Army to overhaul future weapons system contract

New language will transform non-traditional Future Combat Systems contract into a standard federal procurement.

The Army will restructure a contract with Boeing worth more than $120 billion to manage its Future Combat Systems project amid concerns that the deal offered too few protections to the government.

"It's not going to change Boeing's role as the lead system integrator at all," Army Secretary Francis Harvey told reporters on Wednesday.

Harvey expects little or no changes in the overall cost of the contract as a result of the negotiations, which will last three to four months. Instead, he said, the changes will be in contract language that will ensure Boeing follows the same rules required in most federal contracts.

The Future Combat Systems project involves developing the Army's next generation of manned and unmanned air and ground systems, which will be tied together by an information network. FCS will replace the service's heavy tanks and other equipment beginning in 2014. FCS is the largest and most complex acquisition ever undertaken by the Army, with 18 separate systems and more than 50 new technologies envisioned for it.

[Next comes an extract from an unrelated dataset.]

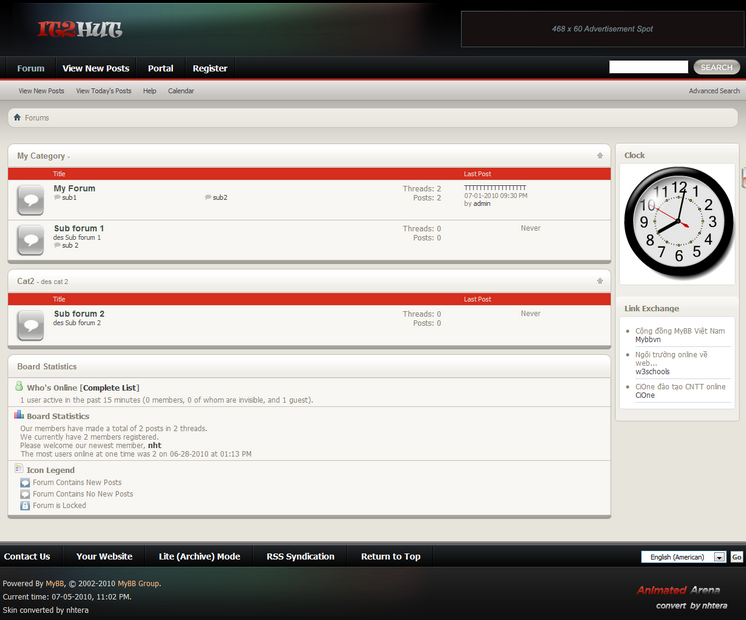Viewport: 746px width, 620px height.
Task: Click the My Forum status icon
Action: pyautogui.click(x=31, y=200)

Unlike most weapons projects, the Army does not directly oversee the contractors building it, and instead has hired Boeing as its lead systems integrator to assemble and manage subcontractors and oversee deadlines and budgets. The Army has final approval of Boeing's decisions and provides broad program oversight.

The Army's novel acquisition strategy for developing FCS has come under congressional scrutiny in recent months because the contract was written without following federal acquisition rules. Instead, the Army used "other transaction authority," allowing it to negotiate the deal more quickly and to operate outside the Procurement Integrity Act, Truth in Negotiations Act, and other standard contracting rules. Those rules limit government employees from taking future jobs with contractors and require contractors to provide extensive cost information.

At a congressional hearing last month, Sen. John McCain, R-Ariz., raised sharp questions about OTA and charged that it made the contract ripe for fraud, abuse and wasteful spending. Army acquisition chief Claude Bolton defended the use of the nontraditional approach, saying it sped negotiations with Boeing and could help the service attract non-defense contractors to work on the FCS project.

Harvey said, however, that OTA was necessary only early on to attract multiple contractors to bid for the LSI work, but now that the deal was in place there is no need for it. Subcontractors working for Boeing developing the FCS components have deals that were negotiated under traditional contract rules, he added.

Harvey said that the Army had been weighing the changes since early in the year and they were not made simply to appease McCain.

In a prepared statement McCain said, "I am gratified by the Army Secretary's receptiveness to my concerns about the program and I am looking forward to seeing precisely how the Army implements its stated commitment to ensuring that the interests of the taxpayer are preserved."